Records from a collection

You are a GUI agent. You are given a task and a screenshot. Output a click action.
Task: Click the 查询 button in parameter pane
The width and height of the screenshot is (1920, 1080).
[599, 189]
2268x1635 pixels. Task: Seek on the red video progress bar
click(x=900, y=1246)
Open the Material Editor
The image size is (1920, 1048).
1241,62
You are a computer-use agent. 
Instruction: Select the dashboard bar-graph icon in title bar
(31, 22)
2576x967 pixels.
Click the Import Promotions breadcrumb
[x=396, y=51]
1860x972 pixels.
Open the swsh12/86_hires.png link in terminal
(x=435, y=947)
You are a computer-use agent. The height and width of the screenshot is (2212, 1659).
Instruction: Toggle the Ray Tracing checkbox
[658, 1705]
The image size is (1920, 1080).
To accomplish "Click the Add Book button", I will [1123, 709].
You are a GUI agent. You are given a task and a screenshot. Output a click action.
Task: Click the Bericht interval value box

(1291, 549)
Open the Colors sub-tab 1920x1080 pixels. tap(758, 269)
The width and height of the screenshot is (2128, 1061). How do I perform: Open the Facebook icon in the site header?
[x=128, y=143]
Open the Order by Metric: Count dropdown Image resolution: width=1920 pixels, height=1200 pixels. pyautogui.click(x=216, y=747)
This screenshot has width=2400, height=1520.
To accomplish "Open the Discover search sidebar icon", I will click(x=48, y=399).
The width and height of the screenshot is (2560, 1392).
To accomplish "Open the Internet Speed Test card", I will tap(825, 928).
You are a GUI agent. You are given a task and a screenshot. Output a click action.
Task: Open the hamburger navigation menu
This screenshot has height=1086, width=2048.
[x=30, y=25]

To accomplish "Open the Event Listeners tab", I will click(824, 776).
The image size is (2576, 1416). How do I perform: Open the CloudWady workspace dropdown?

AIM OF THE TASK
Give an exact transcription of the data shown above.

COMPLETED TASK
You are a GUI agent. You are given a task and a screenshot. Output a click action.
Task: Click the 查询 button in parameter pane
The width and height of the screenshot is (1920, 1080).
[599, 189]
2268x1635 pixels. Task: Seek on the red video progress bar
click(x=900, y=1246)
Open the Material Editor
The image size is (1920, 1048).
1241,62
You are a computer-use agent. 
Instruction: Select the dashboard bar-graph icon in title bar
(31, 22)
2576x967 pixels.
Click the Import Promotions breadcrumb
[x=396, y=51]
1860x972 pixels.
Open the swsh12/86_hires.png link in terminal
(x=435, y=947)
You are a computer-use agent. The height and width of the screenshot is (2212, 1659).
Instruction: Toggle the Ray Tracing checkbox
[658, 1705]
The image size is (1920, 1080).
To accomplish "Click the Add Book button", I will [1123, 709].
You are a GUI agent. You are given a task and a screenshot. Output a click action.
Task: Click the Bericht interval value box

(1291, 549)
Open the Colors sub-tab 1920x1080 pixels. tap(758, 269)
The width and height of the screenshot is (2128, 1061). How do I perform: Open the Facebook icon in the site header?
[x=128, y=143]
Open the Order by Metric: Count dropdown Image resolution: width=1920 pixels, height=1200 pixels. pyautogui.click(x=216, y=747)
This screenshot has width=2400, height=1520.
To accomplish "Open the Discover search sidebar icon", I will click(x=48, y=399).
The width and height of the screenshot is (2560, 1392).
To accomplish "Open the Internet Speed Test card", I will tap(825, 928).
You are a GUI agent. You are given a task and a screenshot. Output a click action.
Task: Open the hamburger navigation menu
This screenshot has height=1086, width=2048.
[x=30, y=25]

To accomplish "Open the Event Listeners tab", I will click(824, 776).
The image size is (2576, 1416). How do I perform: Open the CloudWady workspace dropdown?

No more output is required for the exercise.